[Top][All Lists]

[Date Prev][Date Next][Thread Prev][Thread Next][Date Index][Thread Index]

Re: [lmi] Unknown fields in table input text files

From: Greg Chicares
Subject: Re: [lmi] Unknown fields in table input text files
Date: Sun, 21 Feb 2016 12:38:51 +0000
User-agent: Mozilla/5.0 (X11; Linux x86_64; rv:38.0) Gecko/20100101 Icedove/38.5.0

On 2016-02-20 15:12, Vadim Zeitlin wrote:
> On Sat, 20 Feb 2016 14:33:01 +0000 Greg Chicares <address@hidden> wrote:
> GC> Yes, to the naive reader, it would appear that this file has a novel
> GC> "Editor" record; but in fact it does not. Therefore...
>  Sorry, I'm afraid I didn't explain the problem well at all and wasted your
> time with all these investigations. Let me try to explain it once again:
>  There are 2 formats for the tables. One of them is the binary format used
> in the .dat files. The other one is the text format used for the output of
> --extract table_tool option and the input of its --merge option. There is
> no problem whatsoever with the binary format, the question of this thread
> is about how to handle unknown words followed by colons in the text files
> *only*.
>  E.g. the round-trip test done by table_tool --verify option reads all
> tables from the binary database, converts each of them to text and then
> parses this text as a table and compares that it obtains exactly the same
> table as the original one.

Where you say it "parses this text as a table", do you mean exactly the
same thing as converting the text back into binary format...so that we
have only two concepts, text and binary?

Or are you thinking of the "table" that you compare as the platonic
ideal, which has two incidental projections, one onto a text format, and
the other onto a binary format...neither of which is the real "table"?

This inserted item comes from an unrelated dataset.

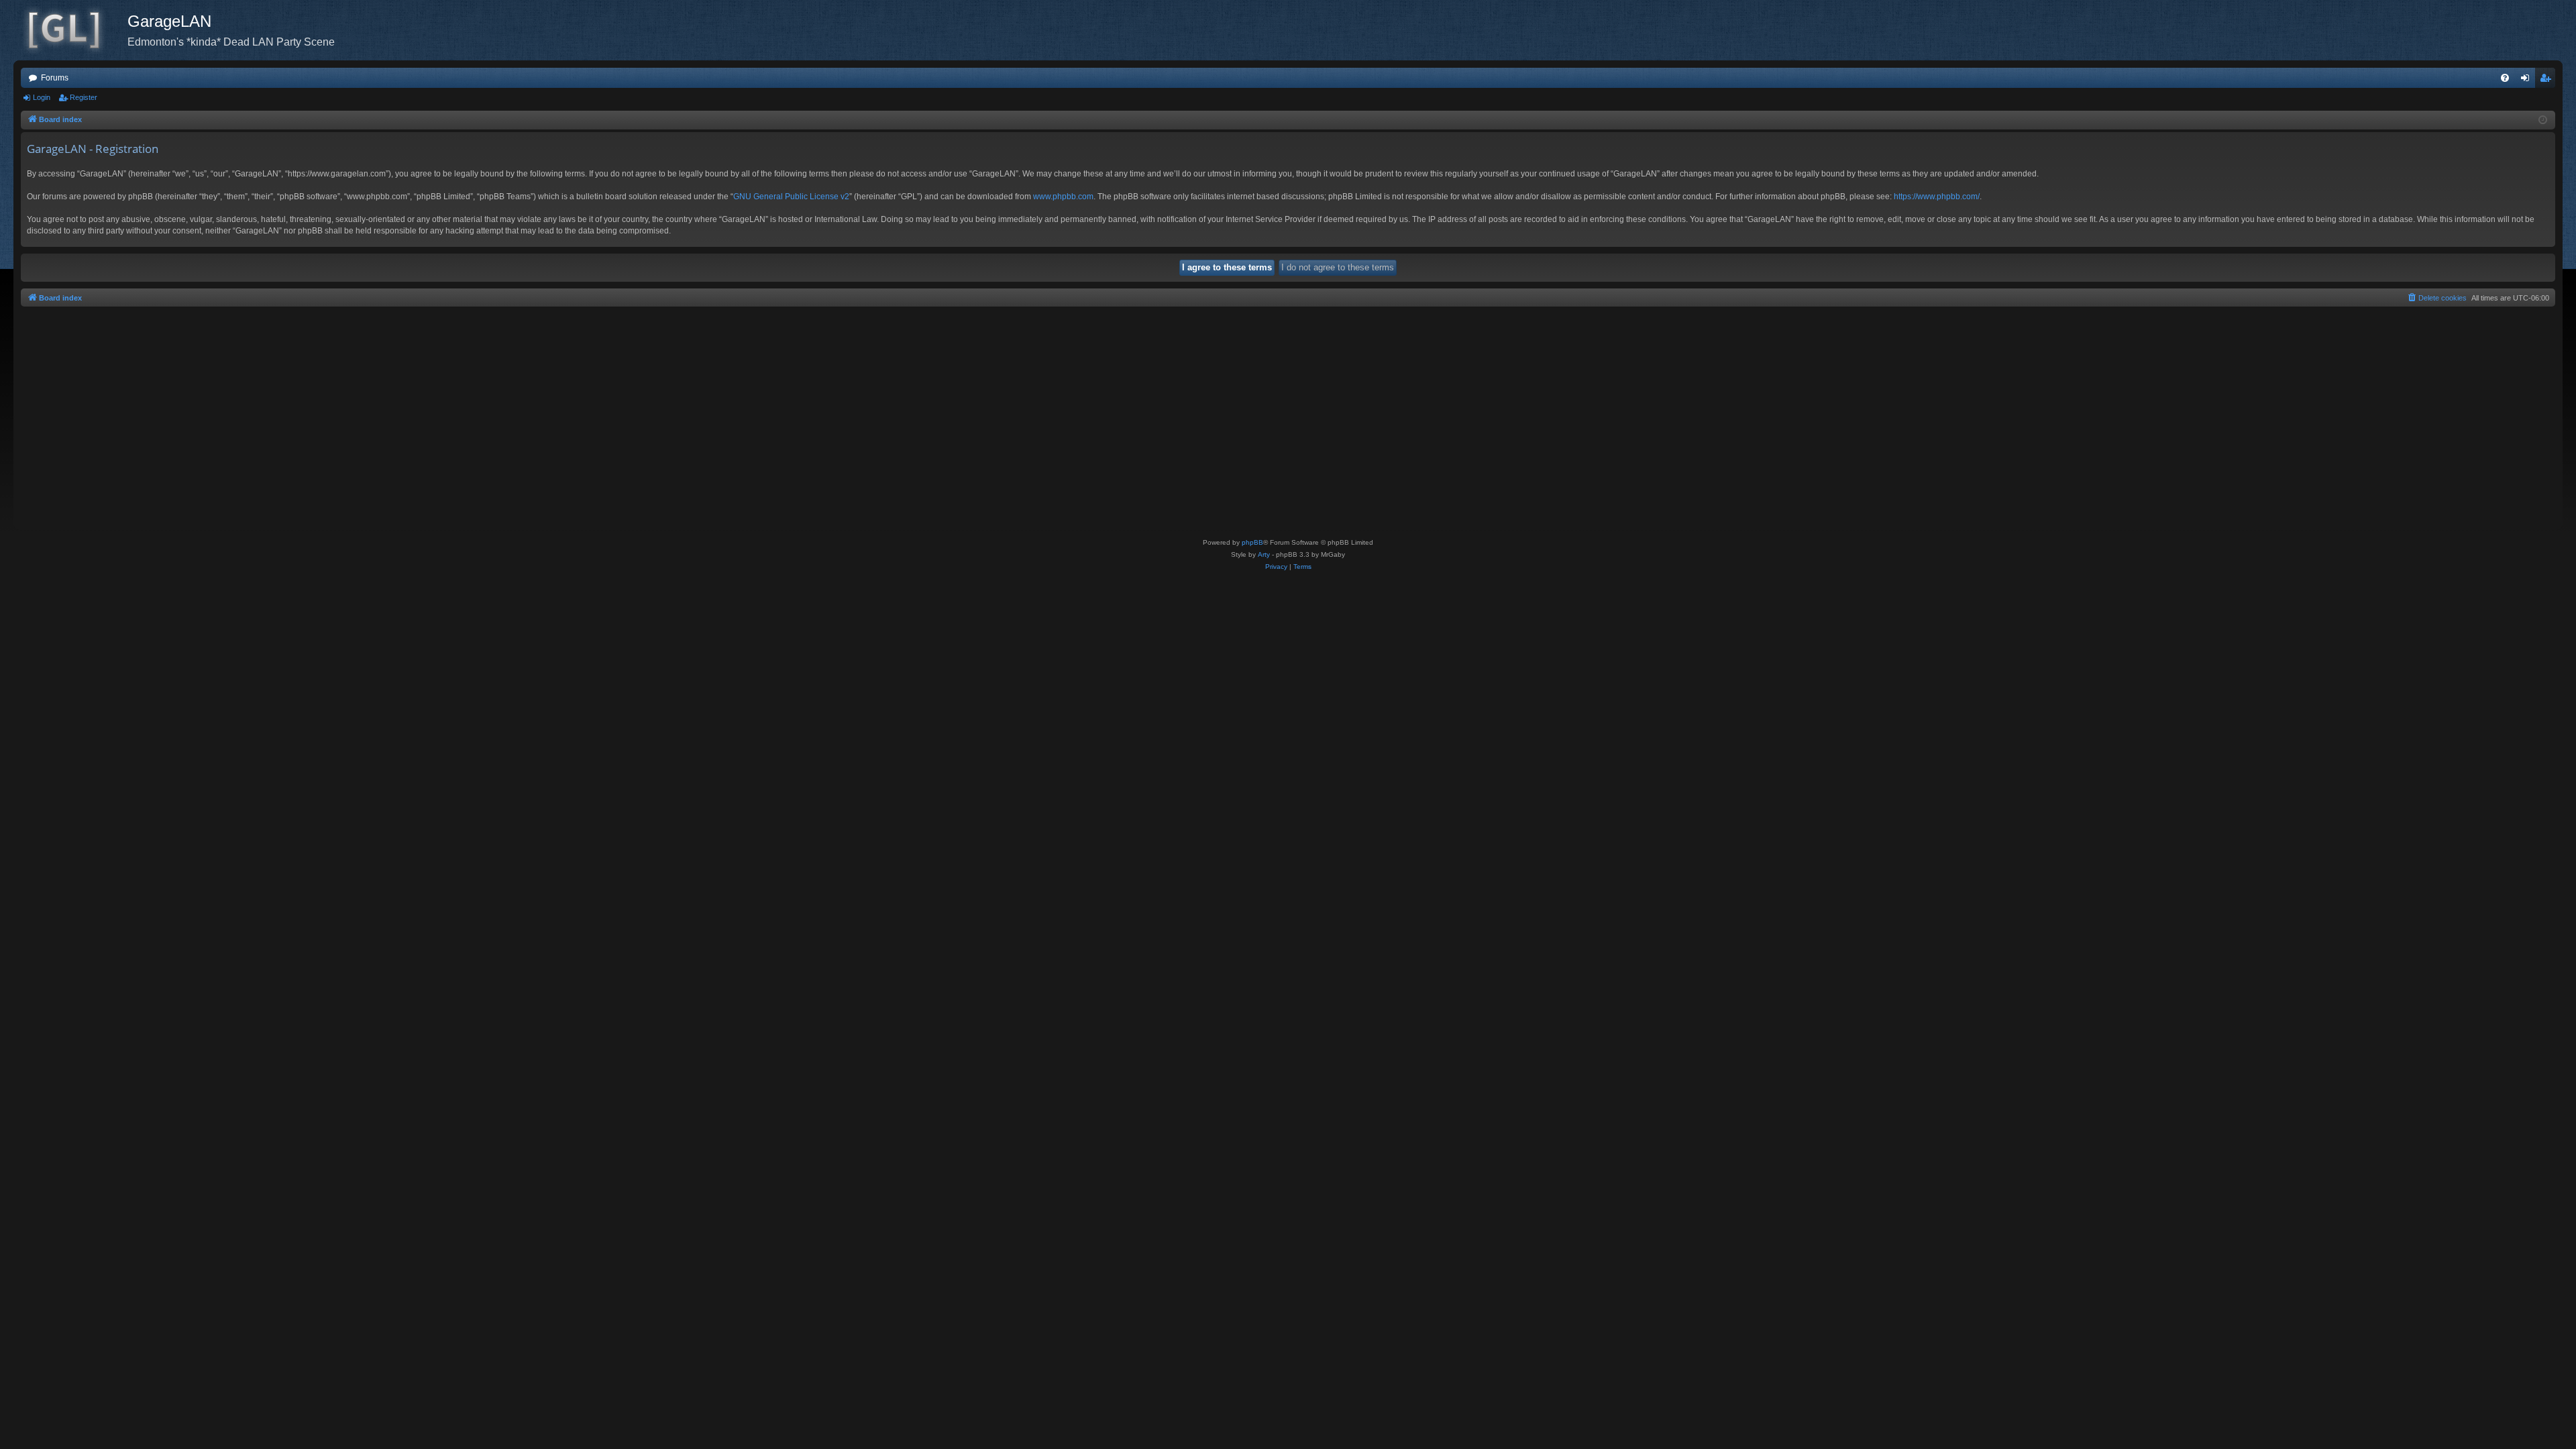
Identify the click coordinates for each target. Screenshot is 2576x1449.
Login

I was thinking of it the first way, so that '--verify' converts
  binary format --> text format --> binary format
and the round-trip test is satisfied if the binary input and output
are bit-for-bit identical. If that's the condition tested by '--verify',
then the content of a binary "Comment" (VT) record like
  <VT> [bytecount] "\nContributor: foo\nNonexistent: bar"
must not be parsed as markup for a "Contributor" (EOT) record and
a "Nonexistent" record. If they were, they couldn't complete the round
trip back to binary format.

> The code doing the parsing tries to be rather
> strict, as previously discussed, so it complains if it sees something that
> looks like a field at the beginning of a line but isn't actually a known
> field. We would, presumably, like to prevent this from happening.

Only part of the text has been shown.